Say what you will about our government, but I can’t help imagine that some of our most incredible inventions and technologies wouldn’t have been made possible without the support from federal servants. I was reflecting about this recently in my newspaper column, and how when we think of innovation, we often think of new products or services that surface from the commercial sector. Yet innovation driven from government shouldn’t be ignored. It has unquestionably played quite an important role in our everyday lives.
The list of products that have been spun off indirectly from the efforts of the U.S. space program are long and numerous. For the last 30-plus years, in its journal Spinoff, NASA has chronicled more than 1,700 products and technologies that have been commercialized through the influence or direct result of their research and development efforts. They include better extreme weather garments, improved food preservation, more convenient food packaging, and safer tires to name a few.
With extremely limited space, power and weight considerations, the space program helped stimulate the drive toward smaller and more powerful electronics. And the technology for launching satellites into orbit led to a communications revolution and to the GPS navigation market itself.
Even if we don’t consider it day-to-day, who knows how different our lives would be without the developments from military research? From aerospace to weapons, the influence of military technology is unmistakable and immense. It has helped the United States win wars and survive, at least to this point in time, as a society and world power. Arguably the technology once unleashed, and seen as possible, could be turned against any country including ours, but its influence can’t be ignored or dismissed.
The arms race today isn’t about developing bigger and more powerful bombs; it’s about going smaller, more targeted and more localized. Better bombs and bullets are of course still being developed, but a whole new range of electromagnetic devices are being developed for use not only for battle, but also in the fight against terrorism. Precision, tactical and exotic devices are the focus.

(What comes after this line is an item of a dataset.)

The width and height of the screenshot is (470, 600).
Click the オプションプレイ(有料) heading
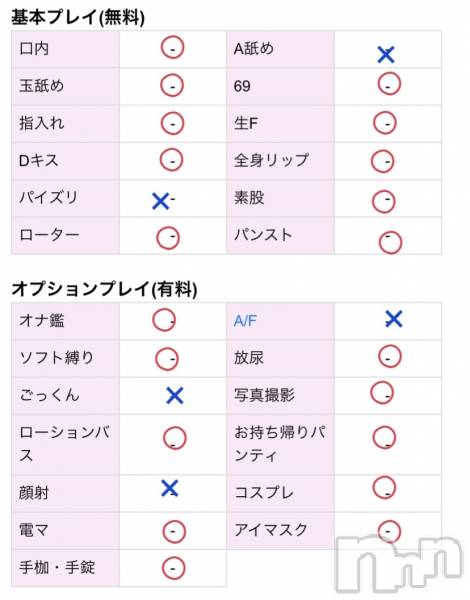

Microwave radar devices using what are known as electronically scanned phased arrays are being developed that with the switch of a button, can almost instantly change their transmissions from wide angle search patterns to concentrating their energy into narrowly focused beams. The idea is to use these focused beams to cause a surge of electrical current in any wires or conductors in the path of the transmission and “fry” the electronics of the target, whether it is an aircraft, missile, tank, or even a powerboat that has suspected sinister intentions.
These devices might also have applications in law enforcement, for example to cut high-speed pursuit short by stalling the engines of evading vehicles.
Non-lethal, millimeter-wave “heat-ray” devices are being developed that cause hot stinging sensations upon the skin. As you might expect, the first reaction of volunteers in the testing of this painful device has been to flee. Although controversial, development continues with the goal of reducing confrontations with people without causing permanent bodily injury.